However, this naive scheme has some potential problems. One set is analogous to that encountered in the original quantum imaginary time evolution scheme, namely, the time evolution of $\tilde{H}$ renders it nonlocal (both geometrically and in terms of the lengths of the Pauli strings in $\tilde{H}$ ) and increasingly complicated. For example, even if $H=\sum_{\alpha}h_{\alpha}$ and $\tilde{H}=\sum_{\beta}\tilde{h}_{\beta}$ are geometrically local, the time derivative introduces geometrically nonlocal terms like $h_{\alpha}\tilde{h}_{\beta}$ , and the number of such terms grows exponentially with time (the exponent in the rate of increase of Pauli strings with significant coefficients depends on the details of $h_{\alpha}$ ) up till the maximum number of $4^{L}$ where $L$ is the size of the lattice. This renders both the classical determination of $\tilde{H}(\tau)$ , and the quantum implementation of state evolution under $\tilde{H}(\tau)$ inefficient for large $\tau$ .

There is also a second set of problems arising from the norm of $\tilde{H}$ and its spectrum. We use the symbol $|\tilde{\phi}_{i}(\tau)\rangle$ to denote the instantaneous eigenstate of $\tilde{H}(\tau)$ with eigenvalue $\tilde{E}_{i}(\tau)$ (if $\tilde{H}$ implements the imaginary time evolution perfectly, then $|\tilde{\phi}_{0}(\tau)\rangle=|\Psi(\tau)\rangle$ ). Taking expectation values of Eq. (4) with $|\tilde{\phi}_{i}\rangle$ , the eigenvalues of $\tilde{H}$ evolve as $\frac{d\tilde{E}_{i}}{d\tau}=2\tilde{E}_{i}\langle{\tilde{\phi}_{i}}|H|{\tilde{\phi}_{i}}\rangle$ . If $\tilde{H}$ is initialized with zero ground-state energy, the evolution will keep it vanishing. However, the other eigenvalues evolve as

\displaystyle\tilde{E}_{i}(\tau)

\displaystyle=\exp\left[2\int_{0}^{\tau}d\tau^{\prime}\langle{\tilde{\phi}_{i}(\tau^{\prime})}|H|{\tilde{\phi}_{i}(\tau^{\prime})}\rangle\right]\tilde{E}_{i}(\tau=0)

(5)

To see the potential problems with this, consider the example where $H$ has a finite spectrum with all eigenvalues above (or below) $0$ . In that case, we clearly see that the eigenvalues $\tilde{E}_{i},i>0$ are always growing (shrinking) with time, potentially exponentially fast. Thus there is the possibility for numerical issues at long times in determining $\tilde{H}$ and implementing evolution under it, as we now discuss.

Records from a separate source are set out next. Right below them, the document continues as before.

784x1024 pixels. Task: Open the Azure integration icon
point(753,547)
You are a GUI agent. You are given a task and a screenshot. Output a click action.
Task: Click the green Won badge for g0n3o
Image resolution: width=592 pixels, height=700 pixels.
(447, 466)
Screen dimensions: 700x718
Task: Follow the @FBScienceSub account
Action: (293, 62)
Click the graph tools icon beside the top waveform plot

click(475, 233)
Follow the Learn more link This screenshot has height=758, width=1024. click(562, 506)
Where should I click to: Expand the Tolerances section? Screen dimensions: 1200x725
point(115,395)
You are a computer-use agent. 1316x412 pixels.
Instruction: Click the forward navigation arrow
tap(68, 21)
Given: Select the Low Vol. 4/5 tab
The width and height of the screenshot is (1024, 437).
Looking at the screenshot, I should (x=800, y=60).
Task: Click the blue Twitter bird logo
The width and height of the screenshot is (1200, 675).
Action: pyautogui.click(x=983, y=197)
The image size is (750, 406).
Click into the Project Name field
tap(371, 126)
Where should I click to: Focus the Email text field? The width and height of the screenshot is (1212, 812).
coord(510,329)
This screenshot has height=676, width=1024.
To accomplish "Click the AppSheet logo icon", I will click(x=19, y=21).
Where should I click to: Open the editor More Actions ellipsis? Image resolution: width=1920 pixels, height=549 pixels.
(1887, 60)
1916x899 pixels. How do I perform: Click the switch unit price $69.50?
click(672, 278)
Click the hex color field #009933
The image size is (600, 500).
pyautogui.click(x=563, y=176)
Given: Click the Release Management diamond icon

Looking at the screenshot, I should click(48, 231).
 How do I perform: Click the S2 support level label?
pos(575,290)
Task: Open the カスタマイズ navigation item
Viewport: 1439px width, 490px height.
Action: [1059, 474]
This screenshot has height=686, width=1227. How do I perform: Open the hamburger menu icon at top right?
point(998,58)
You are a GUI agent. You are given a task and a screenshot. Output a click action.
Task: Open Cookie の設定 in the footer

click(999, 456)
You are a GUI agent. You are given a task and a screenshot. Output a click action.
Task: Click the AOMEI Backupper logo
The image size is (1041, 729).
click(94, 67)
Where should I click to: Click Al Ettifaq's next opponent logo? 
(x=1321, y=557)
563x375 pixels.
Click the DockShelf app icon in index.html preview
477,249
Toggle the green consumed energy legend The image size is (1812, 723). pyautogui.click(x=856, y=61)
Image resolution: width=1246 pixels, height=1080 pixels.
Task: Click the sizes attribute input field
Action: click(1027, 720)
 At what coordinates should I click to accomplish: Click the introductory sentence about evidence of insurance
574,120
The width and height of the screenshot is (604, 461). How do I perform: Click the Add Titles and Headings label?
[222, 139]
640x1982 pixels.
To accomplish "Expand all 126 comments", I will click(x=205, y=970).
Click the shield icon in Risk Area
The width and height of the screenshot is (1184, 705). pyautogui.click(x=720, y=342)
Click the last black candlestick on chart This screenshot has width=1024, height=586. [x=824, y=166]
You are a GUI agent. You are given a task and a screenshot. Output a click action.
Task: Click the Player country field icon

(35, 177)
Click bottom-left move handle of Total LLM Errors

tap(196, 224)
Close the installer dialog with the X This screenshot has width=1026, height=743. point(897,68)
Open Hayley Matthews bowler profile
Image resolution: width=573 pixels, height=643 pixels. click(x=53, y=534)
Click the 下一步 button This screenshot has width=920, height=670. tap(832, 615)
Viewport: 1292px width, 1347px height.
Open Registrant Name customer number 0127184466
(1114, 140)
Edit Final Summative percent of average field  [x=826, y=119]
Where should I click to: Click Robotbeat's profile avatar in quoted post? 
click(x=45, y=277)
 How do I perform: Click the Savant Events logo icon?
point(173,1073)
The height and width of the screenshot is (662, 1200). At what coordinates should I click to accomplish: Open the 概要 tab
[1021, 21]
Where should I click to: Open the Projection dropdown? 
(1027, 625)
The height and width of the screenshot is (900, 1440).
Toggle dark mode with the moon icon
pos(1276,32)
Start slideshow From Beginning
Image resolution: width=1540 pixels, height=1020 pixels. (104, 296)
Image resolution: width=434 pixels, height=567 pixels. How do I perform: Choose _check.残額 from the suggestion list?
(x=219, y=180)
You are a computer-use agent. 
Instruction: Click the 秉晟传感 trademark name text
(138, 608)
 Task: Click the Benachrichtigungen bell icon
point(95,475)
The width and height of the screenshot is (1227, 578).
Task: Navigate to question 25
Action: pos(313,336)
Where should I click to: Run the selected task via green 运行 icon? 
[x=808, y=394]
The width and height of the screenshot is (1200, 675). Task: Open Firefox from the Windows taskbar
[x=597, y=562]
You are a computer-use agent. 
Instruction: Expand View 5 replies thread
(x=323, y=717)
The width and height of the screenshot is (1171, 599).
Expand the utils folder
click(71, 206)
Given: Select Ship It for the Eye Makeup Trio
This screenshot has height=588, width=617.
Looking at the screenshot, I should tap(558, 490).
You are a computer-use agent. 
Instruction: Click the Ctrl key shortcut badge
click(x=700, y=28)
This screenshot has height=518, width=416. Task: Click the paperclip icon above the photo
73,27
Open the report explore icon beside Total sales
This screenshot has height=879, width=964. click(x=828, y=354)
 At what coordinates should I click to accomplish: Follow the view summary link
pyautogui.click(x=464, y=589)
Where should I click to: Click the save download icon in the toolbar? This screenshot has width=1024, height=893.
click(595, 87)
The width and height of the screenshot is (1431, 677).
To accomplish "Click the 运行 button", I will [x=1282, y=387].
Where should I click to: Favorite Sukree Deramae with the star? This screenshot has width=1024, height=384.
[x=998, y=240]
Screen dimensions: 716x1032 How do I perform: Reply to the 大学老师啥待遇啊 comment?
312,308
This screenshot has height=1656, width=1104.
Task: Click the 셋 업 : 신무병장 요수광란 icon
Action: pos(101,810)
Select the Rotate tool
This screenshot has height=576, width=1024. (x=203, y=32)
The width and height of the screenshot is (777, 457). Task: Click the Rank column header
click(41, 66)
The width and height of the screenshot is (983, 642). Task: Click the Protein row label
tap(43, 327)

The integration of the classical differential equation for $\tilde{H}$ and the corresponding time evolution under $\tilde{H}$ will carry some finite numerical error which depends on $||\tilde{H}||$ . This means that rather than obtaining the exact $\tilde{H}(\tau)$ , we obtain $\tilde{H}(\tau)+V$ ; if one uses e.g. a finite-order Runge-Kutta method, then $||V||\propto||\tilde{H}||$ . Depending on the dynamics of the eigenvalues, this may introduce a large deviation from the instantaneous ground-state, for example, if $|\langle\tilde{\phi_{0}}|V|\tilde{\phi_{i}}\rangle/\tilde{\Delta}_{i}|\gg 1$ (where $\tilde{\Delta}_{i}$ is the instantaneous gap to the $i$ th state of $\tilde{H}$ ). Similarly, the quantum adiabatic evolution time depends on $||\tilde{H}(\tau)||$ : since $\max_{s}||d\tilde{H}/ds/\tilde{\Delta}(s)^{2}||\propto\beta\|H\|\,\max_{\tau}||\tilde{H}(\tau)/\tilde{\Delta}(\tau)^{2}||$ , the total adiabatic evolution time $T\propto\beta\|H\|\,\max_{\tau}||\tilde{H}(\tau)/\tilde{\Delta}(\tau)^{2}||$ , which can diverge if the numerator is exponentially growing or the denominator is exponentially decreasing. As a result, we will be focused on studying the behavior of $\|\tilde{H}(\tau)\|$ and $\tilde{\Delta}(\tau)$ numerically below (especially their behavior with total imaginary time and length). Finally, the implementation of Hamiltonian simulation under $\tilde{H}(\tau)$ also introduces errors that grow polynomially with $||\tilde{H}||$ (see e.g. Corollary 2 of Childs et al. (2021)).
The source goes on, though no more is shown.